Let’s start with his head. When’s the last time you saw a profile like that? Blasted out of granite. The kind of square-jawed profile that stars used to have—before leading men were all replaced by wispy boys who had faces that had never seen a razor, let alone a five-o’clock shadow.

Not Jon Hamm.

The man’s got a head on his broad shoulders.

And everyone who watched AMC’s Mad Men was mesmerized by that mug. Not only the Brylcreem-loving handsomeness of it but also trying to figure out just what the hell is going on inside it-—inside the head of Hamm’s instantly iconic character, Don Draper.

“Don Draper is my father,” Hamm, 36, tells me over breakfast in Los Feliz, California, where he lives. “My dad was that guy. He was that guy living the American Dream in 1960s America. He owned a trucking company in St. Louis. Everyone in town knew him. He was the life of the party. But there was an incredible sadness inside him, too. Unfortunately, he died when I was 20, so I never got to know him man-to-man. Draper is my attempt to know him better.”

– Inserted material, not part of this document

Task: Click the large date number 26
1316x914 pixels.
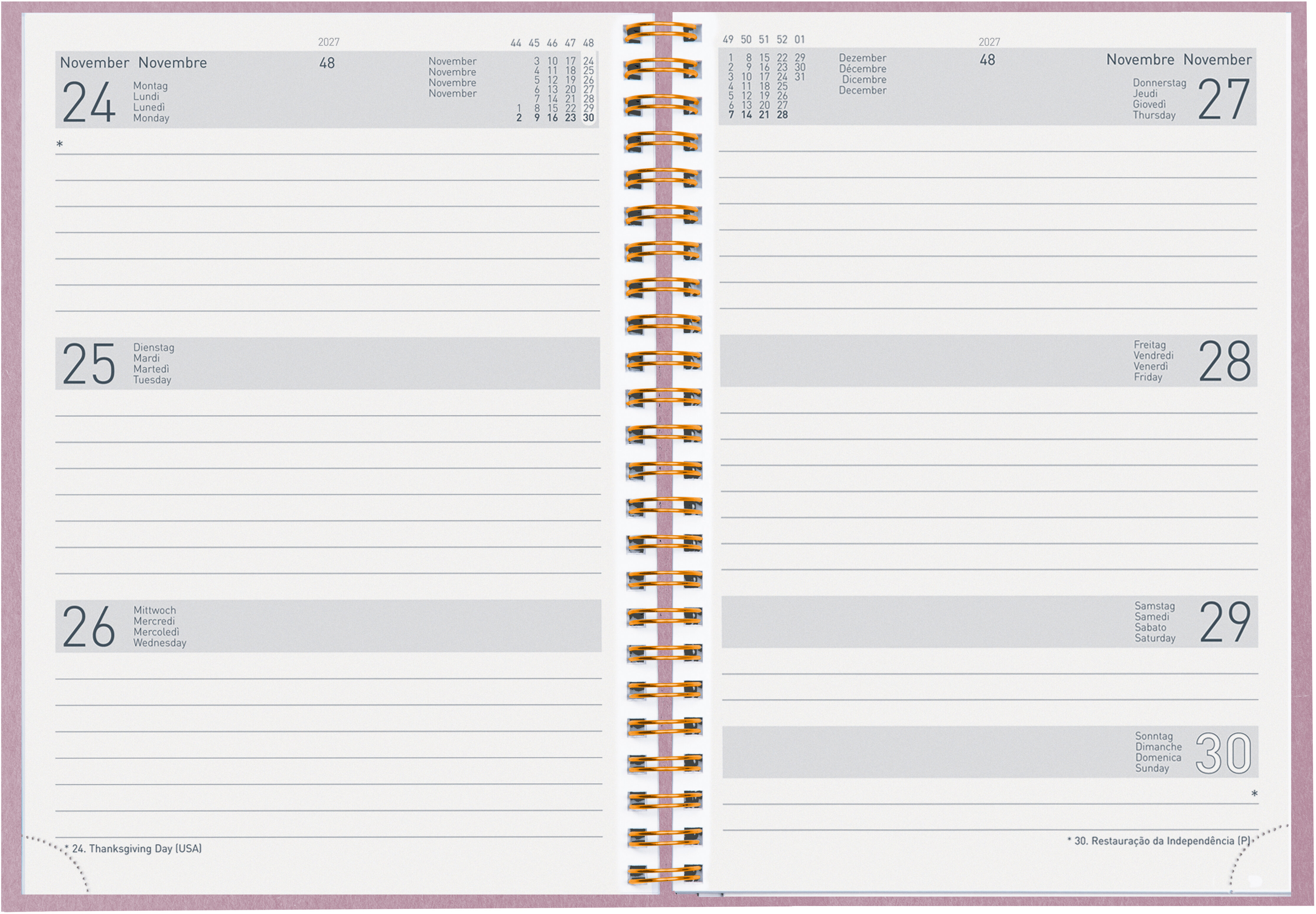Action: click(x=89, y=627)
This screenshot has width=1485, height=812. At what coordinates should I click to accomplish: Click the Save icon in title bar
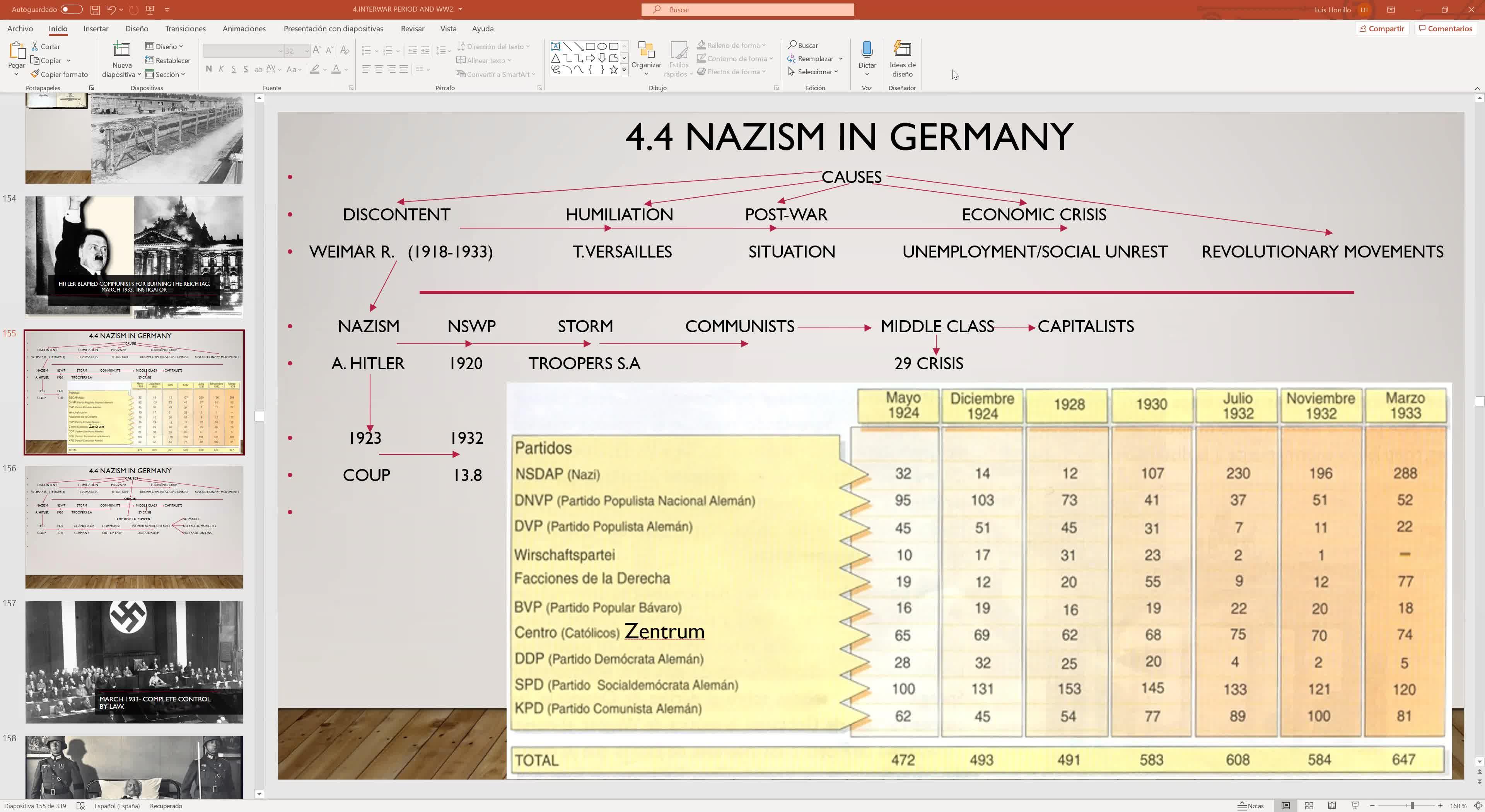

Now Hamm is adjusting to being recognized in public. “Brylcreem tends to make the difference. If I have it in, it happens. If not, I can usually slip in and out.” He pauses. “Though less and less. The nice part is that I’m getting meetings I never used to get. It’s like that line in the show: ‘A man is whatever room he is in.’ I’m in the right rooms a lot more now.”